Gold rose Friday after China announced it was imposing retaliatory tariffs on $75 billion in U.S. imports, drawing an angry response from President Donald Trump, who said he was ordering U.S. companies to look for an alternative to China. After markets closed Friday, Trump announced the U.S. would further raise tariffs on imports from China.
But early Monday, Trump, speaking on the sidelines of the Group of Seven meeting in France, said U.S. officials had received calls from Chinese negotiators and that the two sides would return to the table. However, the spokesman for the Chinese Foreign Ministry, Geng Shuang, said he was “not aware of” such a phone call by China to the U.S., according to The Wall Street Journal.

WTI crude for October delivery edged down by 53 cents, or 1%, to settle at $53.64 a barrel on the New York Mercantile Exchange, posting a fourth straight session decline.
October Brent crude fell by 64 cents, or 1.1%, to $58.70 a barrel on ICE Europe.
Trump said U.S. officials had received calls from Chinese negotiators and that the two sides would return to the table.

The WSJ Dollar Index, which measures the U.S. currency against a basket of 16 others, rose to 91.27 from 90.90 Friday after Trump made comments about progress in trade talks with China.
Trade tensions have been clouding the U.S. economic outlook in recent weeks, prompting worries the Fed could cut rates faster, which tends to push the dollar lower.
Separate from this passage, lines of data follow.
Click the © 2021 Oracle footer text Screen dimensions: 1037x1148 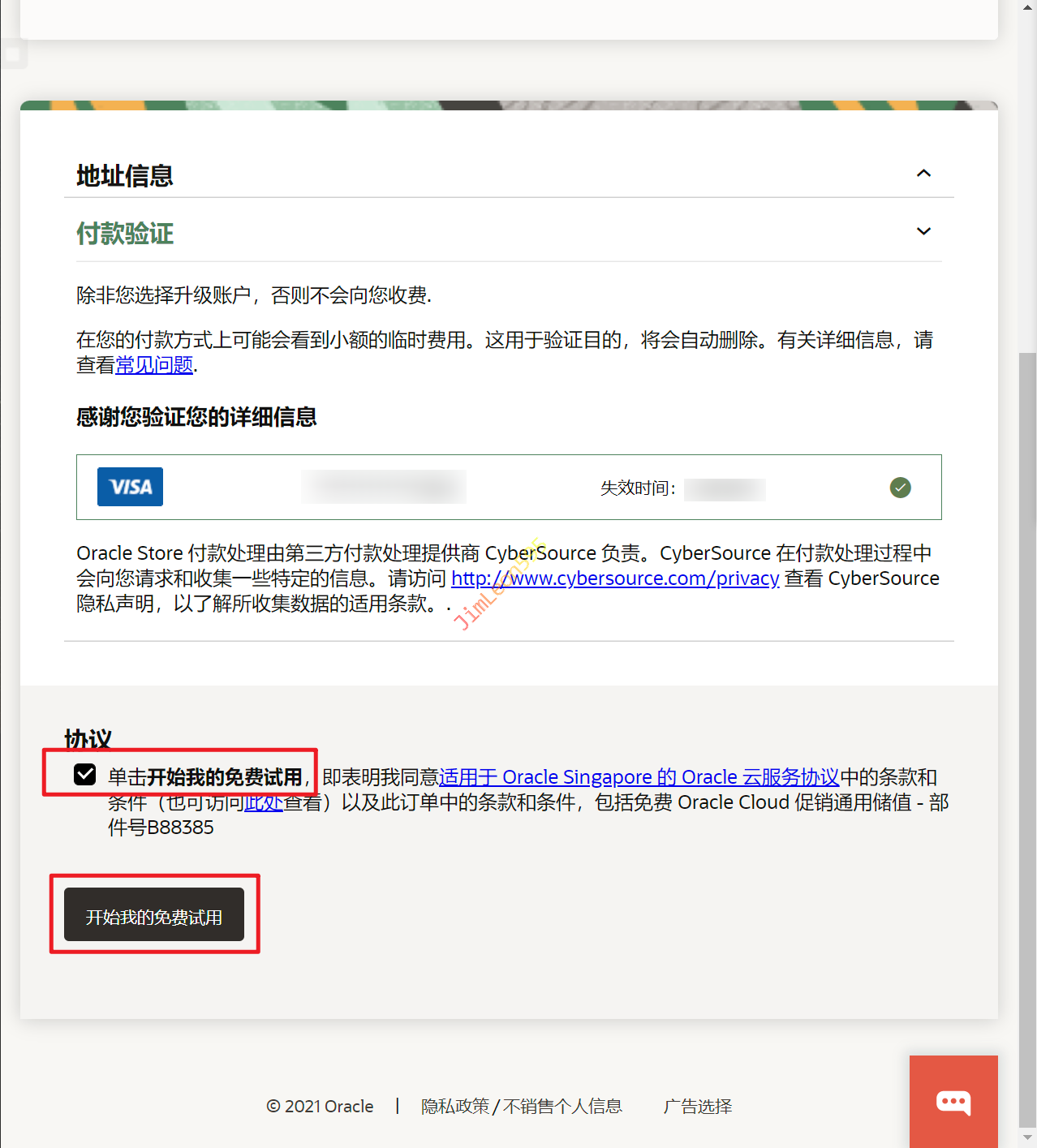point(320,1107)
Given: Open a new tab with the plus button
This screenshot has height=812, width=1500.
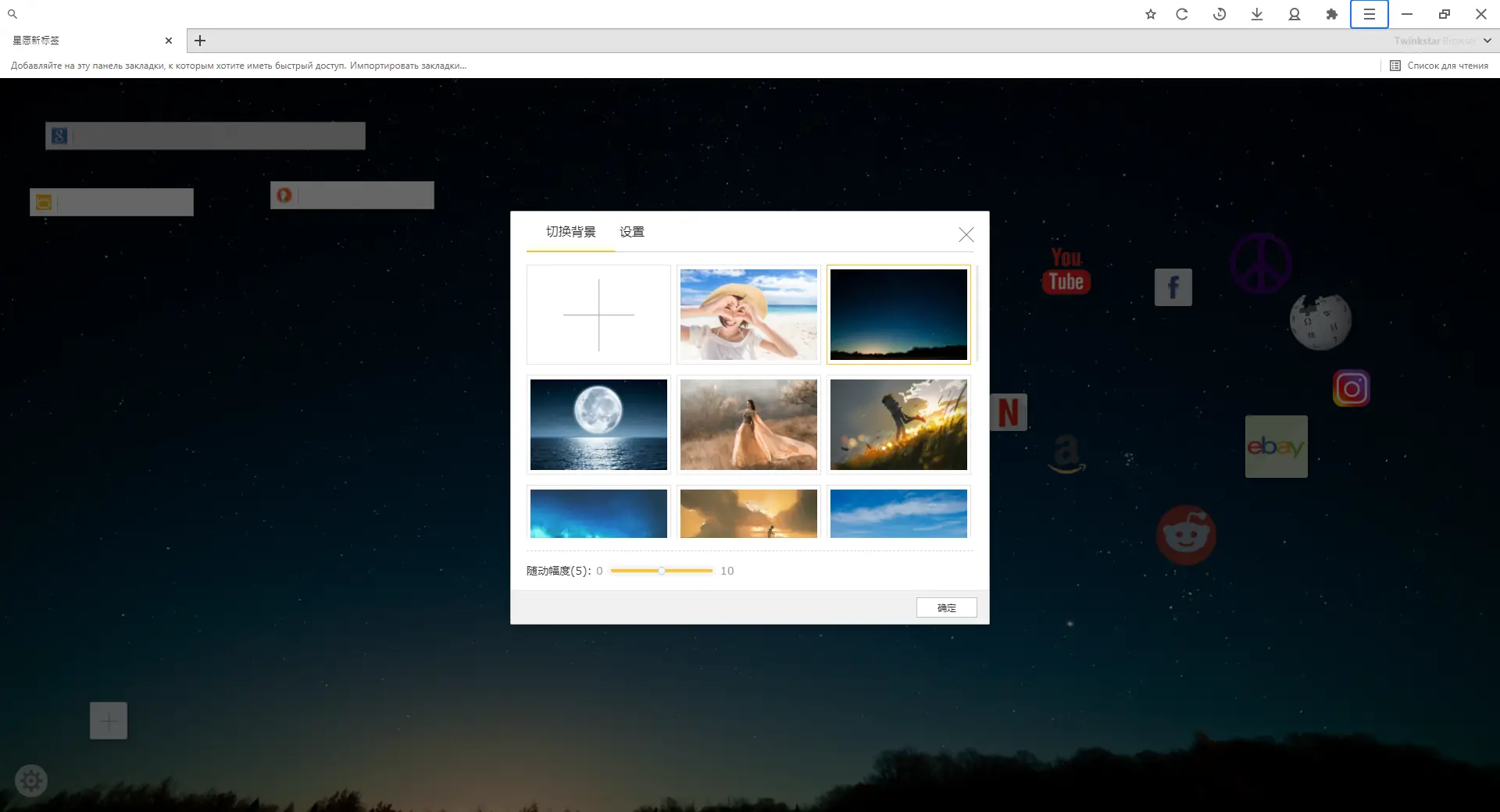Looking at the screenshot, I should tap(200, 41).
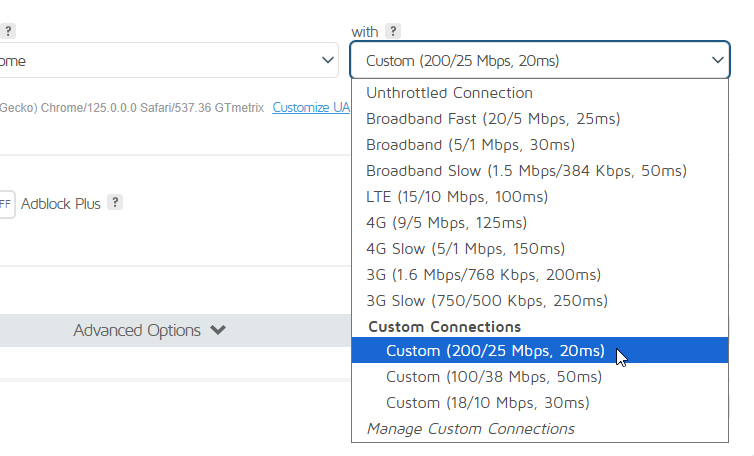This screenshot has width=754, height=456.
Task: Open Manage Custom Connections
Action: [470, 429]
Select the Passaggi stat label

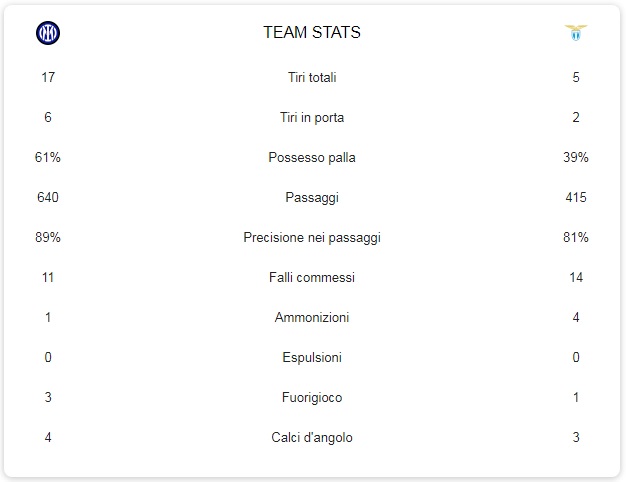[312, 197]
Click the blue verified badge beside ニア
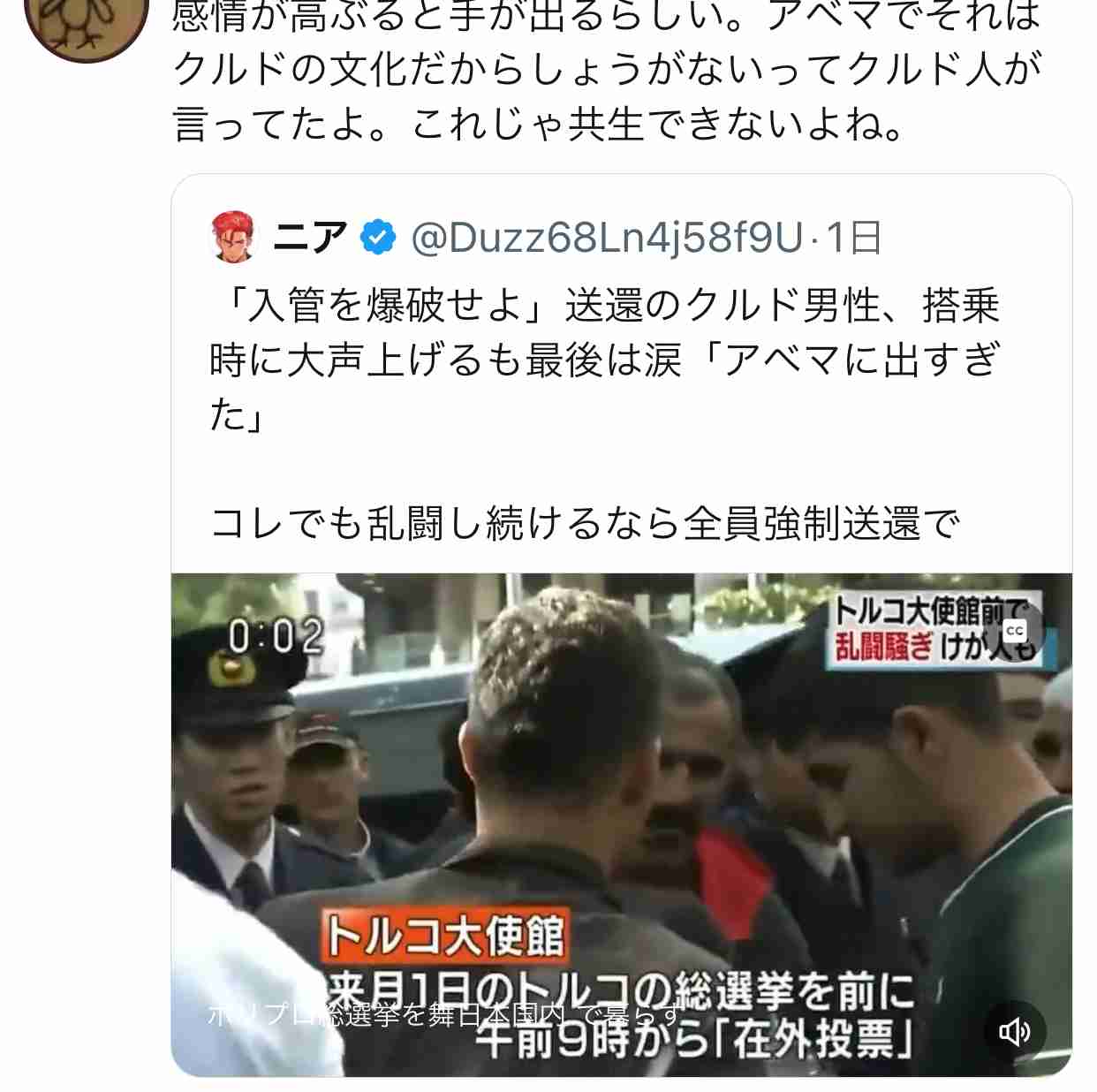Image resolution: width=1097 pixels, height=1092 pixels. (x=377, y=238)
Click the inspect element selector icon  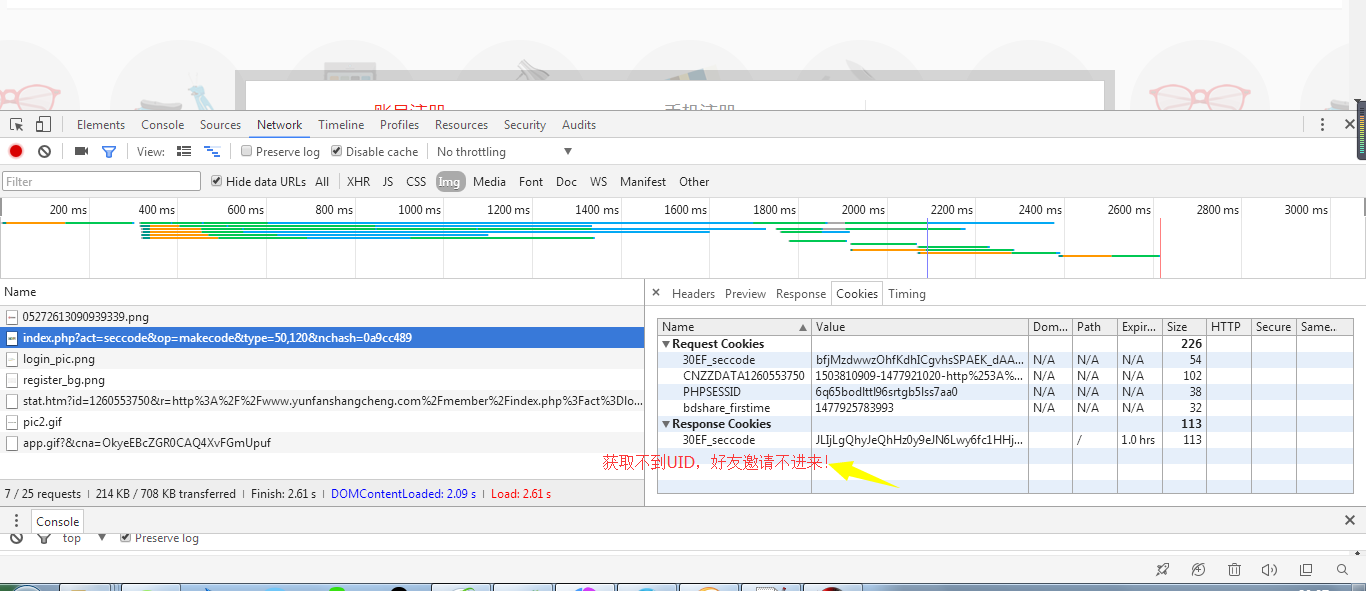(17, 125)
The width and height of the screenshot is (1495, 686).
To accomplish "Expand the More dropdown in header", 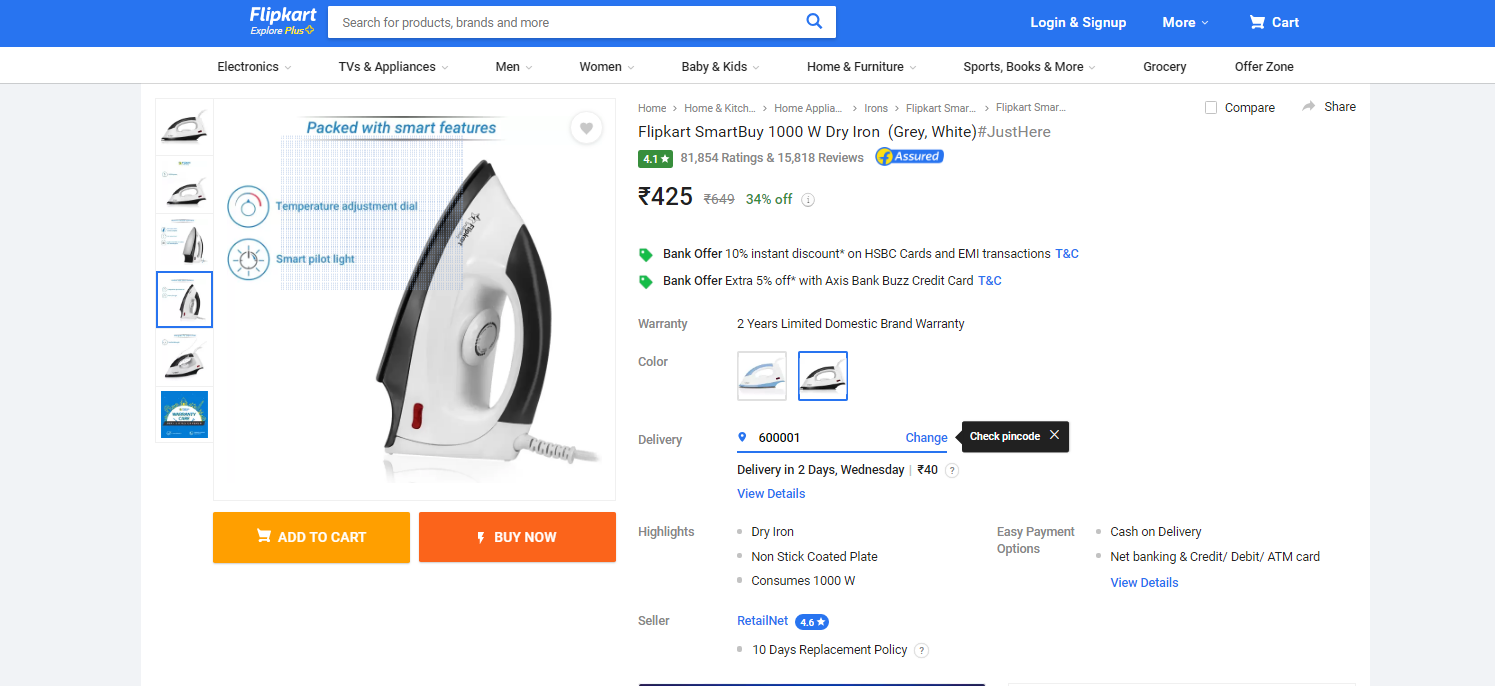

The Stoxx Europe 600 slipped less than 0.1%, amid low trading volumes around the region. The French CAC 40 rose almost 0.5%, while the German DAX gained about 0.4%. U.K.
exchanges were closed for a holiday.

Hong Kong’s Hang Seng Index closed 1.9% lower at 25680.33, alongside broadly lower Asian markets, as the U.S.-China trade conflict escalated over the weekend. Tech suppliers susceptible to the trade dispute lost heavily, with AAC Technologies and Techtronic Industries closing 5.4% and 3.4% lower, respectively.
Indian shares rose, outperforming other Asian markets, after the Modi government on Friday announced a number of measures to boost economic growth. The benchmark Sensex index closed 2.2% higher at 37494.12, led by financial stocks.
Singapore’s FTSE Straits Times Index closed 1.5% lower at 3065.33, in line with most Asian markets, as concerns about U.S.-China trade tensions grew. Index heavyweight DBS declined 1.2%, while banking peers UOB and OCBC shed 0.8% and 0.9%, respectively.
Malaysia’s FTSE Bursa Malaysia KLCI Index settled 0.6% lower at 1600.53, among the Southeast Asian markets that fared relatively better amid a selloff in Asia as the U.S.-China trade row intensified.